While income is one of the factors why some schools can’t receive technology, by no means is it the only one. Cara Hagen is an education technology consultant for TIES, a St. Paul company that trains teachers for effective electronic use.
“Digital equity isn’t just the haves and the have-nots. That’s one piece,” Hagen said.
She cites policy, budget, management and the classroom itself as factors. For instance, the school in question may have procedures in place that would make a major change such as digital implementation extremely difficult. Getting community leaders and school officials to agree on effective and financially feasible practices can also be an impediment.
A necessary tool
“I think we take for granted that when you have a computer, you rely on it a lot,” said Maddie Tate, manager of the St. Paul location of PC’s for People, a non-profit organization that distributes free and cheap computers to local residents who qualify as low-income. “If you don’t have that for school work, for job applications, for everything like that, it definitely makes life a lot harder.”
PC’s for People operates out of a nondescript building on Marshall Avenue. Often, a line of customers forms soon after the store opens at 10 a.m. on weekdays, snaking through the main room.
The computers that are ready for sale go to the day’s first customers. Some computers are available for free, but many patrons choose to pay extremely discounted rates for newer models. A laptop sale also takes place on the 15th of every month, and these days are even more chaotic.
“That is pretty much like Black Friday,” Tate said.
Beyond the main room, the back of the store is packed with stacks of computer parts. A technician sits next to the small mountain of computers waiting to be refurbished.
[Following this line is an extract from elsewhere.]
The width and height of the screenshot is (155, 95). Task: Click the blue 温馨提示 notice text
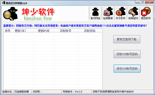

“It was just recently coming out into the halls, but we managed to get it back,” Tate said, sweeping her eyes across the room. Five or six computers go out on the average day, she said, many of them to families.
Helping young people gain access to computers is one of the goals of PC’s for People. In 2010, the organization began a project called PC’s for Kids. Through this program, PC’s for People strives to make computers available to families with a child in elementary school by coordinating with schools and head start programs.
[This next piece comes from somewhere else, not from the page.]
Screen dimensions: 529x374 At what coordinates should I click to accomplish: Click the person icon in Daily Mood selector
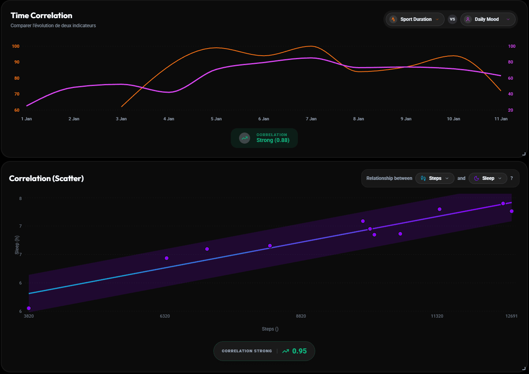468,19
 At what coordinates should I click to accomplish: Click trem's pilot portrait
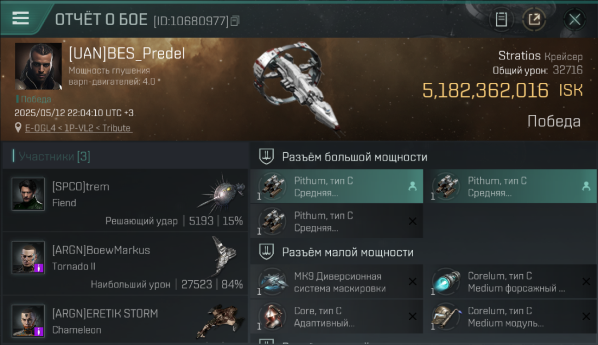28,194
The business began with a kid who needed a computer, Tate said, recounting the story of a suspended student who was able to keep up with his schoolwork when he was given access to a computer. As the presence of technology continues to increase in schools, a computer is becoming more and more of a necessity, and it is often the minimum a student needs.
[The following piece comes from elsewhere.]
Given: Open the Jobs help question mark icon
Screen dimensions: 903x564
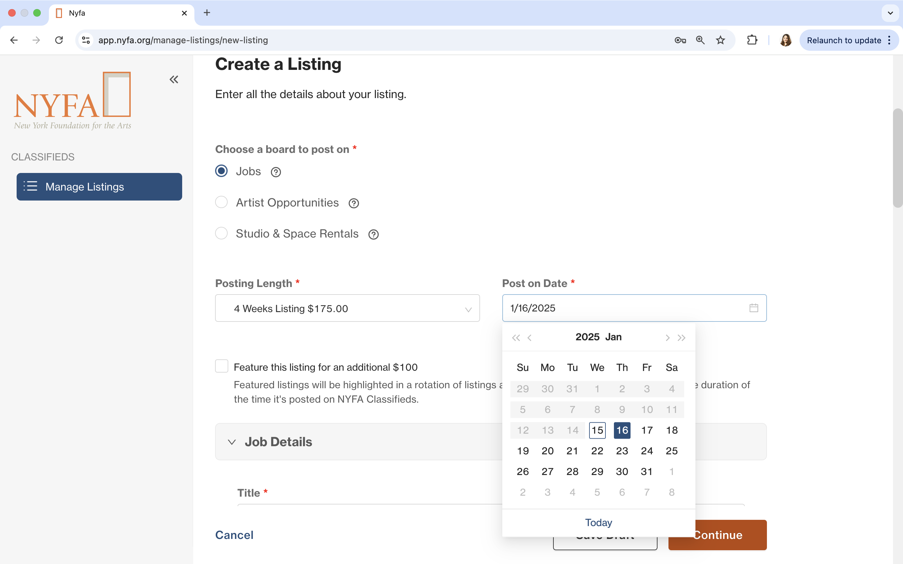Looking at the screenshot, I should (276, 172).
Right: Maddie Tate, manager at PC’s for People in St. Paul, said computer access is a multi-faceted process, and isn’t solved simply by giving customers an older model for free. (Photo by Thomas Wred)
More to be done
Though providing computers to disadvantaged people is a significant step in shrinking the digital divide, these machines are limited in their usefulness without a working Internet connection. To help resolve this problem in the Twin Cities, PC’s for People began selling discounted Internet in September of last year. Three thousand customers have signed up since, Tate said.
But organizations like Rondo Library and PC’s for People still have plenty to do in their efforts to increase teenagers’ access to technology. A report by the Pew Research Center found that in the United States, seven percent of teens do not have a computer available to them at home. For some teens, school papers cannot be easily typed, and communication through social media is not always an option.
It’s why Patterson has to go to a library to compete in the competitive job market. Her friends with technology have an easier time in school, and Patterson has noticed the difference.
“Without computers, kids fall behind,” Tate said.